At the age of 45 I was diagnosed with stage 2 B invasive ductal carcinoma. I had 4 cancerous tumors and a 4 cm area of DCIS, all undetectable at my annual mammogram. I had felt the lumps in December of 2012 and was shocked when the radiologist sent me the “all clear” letter that same month. At the time, I had 2 young boys ages 5 and 9 and was a busy working mom. I’d sit on the couch at night and my hand would immediately scan the area of the lumps, obsessively, repetitiously feeling them, wondering if I was imagining things. Were they getting bigger? Why were they so painful? And why did my nipple on that side also look strange, as if it was looking off to the side? In my gut, I knew something was wrong, but I kept rationalizing that the mammogram came back clear, so I must be fine, right? Also, I had been a breastfeeding mom and my breasts changed quite a bit. (I have to say, I felt like I no longer knew them and didn’t know what normal was supposed to feel like anymore.)
I couldn’t accept that things were “Ok”, even with the “all clear”. A few months passed and I finally reached out to my ObGyn. She felt the lumps, too and immediately ordered an ultrasound. In the middle of dentist appointments for the kids and rushing around, I got home after 5:30 pm and my phone was ringing. It was my doctor telling me they had found a “suspicious mass”. From there, my life went blurry. Although I was not surprised, I was now living in a state of hysteria.

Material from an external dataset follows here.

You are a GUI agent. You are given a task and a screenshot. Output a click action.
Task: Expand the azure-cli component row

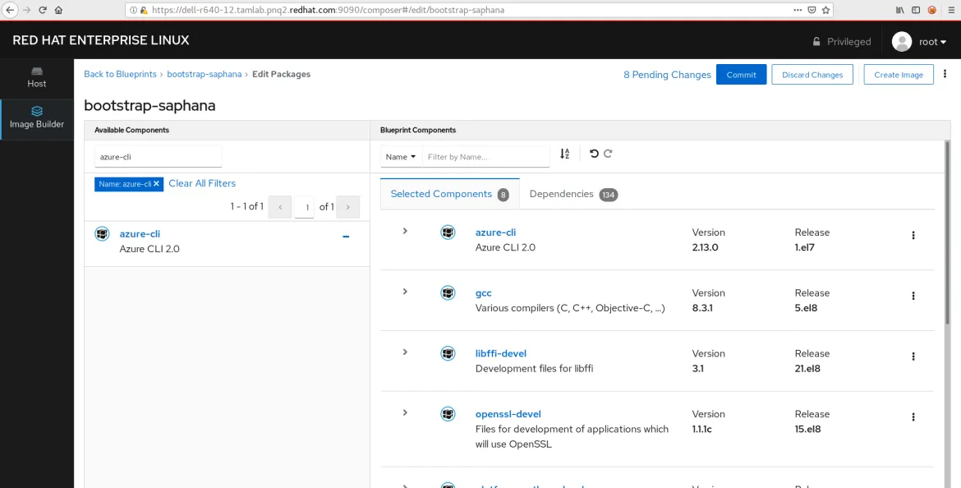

I first had a lumpectomy, where they discovered the 4 cm area of DCIS outside the margin. My oncologist recommended that I have radiation to destroy this cancer and then suggested some form of reconstruction. At this stage, my breast was half gone (technically he had already given me a partial mastectomy) and after consulting with a radiation oncologist and plastic surgeon, I opted for a double mastectomy. (On a side note, my oncologist at the time tried to discourage me and said, “There is something to be said for the natural state of a woman’s breast”. Yes, he said this to a cancer patient trying to save her life. I didn’t want to make this choice but having 2 aunts on my mom’s side dying from breast cancer and my complete mistrust in mammography, I was super fearful for my other breast. My breast surgeon told me I had a 25% chance of getting it on the other side. The double mastectomy was the only solution for me.

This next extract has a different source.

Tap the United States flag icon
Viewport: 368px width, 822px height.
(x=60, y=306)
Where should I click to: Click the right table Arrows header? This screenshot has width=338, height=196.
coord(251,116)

I was not given choices around reconstruction. I was sent on a fast track to implants after expanders. I had 4 rounds of chemo and 7 years of Tamoxifen, due to my cancer being estrogen receptor positive. I lost my hair, I battled with weight gain, depression, anxiety, PTSD and continued fears that this will return. My family also suffered along with me and this is something people don’t often realize, the collateral damage of breast cancer.
The reconstruction was a long and painful process and if I could do things differently now, I would. I wish doctors would be more honest with us and tell us that while we may look normal to the outside world after recon, there will be no feeling except for the constant feeling of having 18 bras strapped around your chest 24/7. Somedays, I wish I could rip them out and just be free but I’m too scared of the next emotional trauma that might bring.
I was dismayed and disappointed (still am), in the medical system and the lack of standard of care around women with dense breasts. At the time, there were no “Dense breast notification acts” pioneered by the late and great Dr. Nancy Cappello shortly after my diagnosis, whereby women are required to be notified of their breast density I many states. I got a hold of my medical records from the years prior to my diagnosis and each letter from the radiologist sent to my doctors stated the same thing:
“Rebecca has extremely dense breasts”
At no point did my doctor pursue further testing for me or educate me around the risks and ramification of having dense breasts (50% of cancerous tumors go undetected in those with dense breasts). Even though many states have the Dense Breast Notification Act, women are still being dismissed and not educated enough about this letter.
We feel like we are climbing an uphill battle, still, after so many years. We should be doing better and we CAN do better. And how can we? It starts with YOU. You have the power to be educated, to speak up and to continue to advocate for yourself because that is the only way YOU will get what YOU need.
I am thankful that I had a doctor who was educated around this topic and actually took it seriously in 2013. I owe my life to her! Thank you, Dr. Manning!
Cancer is awful and I’ve lost so many friends and family members to this disease. I write this with a grateful heart and a passion for educating all men and women because no one ever thinks they will get this disease. But the hard reality is that you likely know someone in your circle who has had it or will have it. Be vigilant when it comes to your health and your breast health! No one will advocate for you more than you can.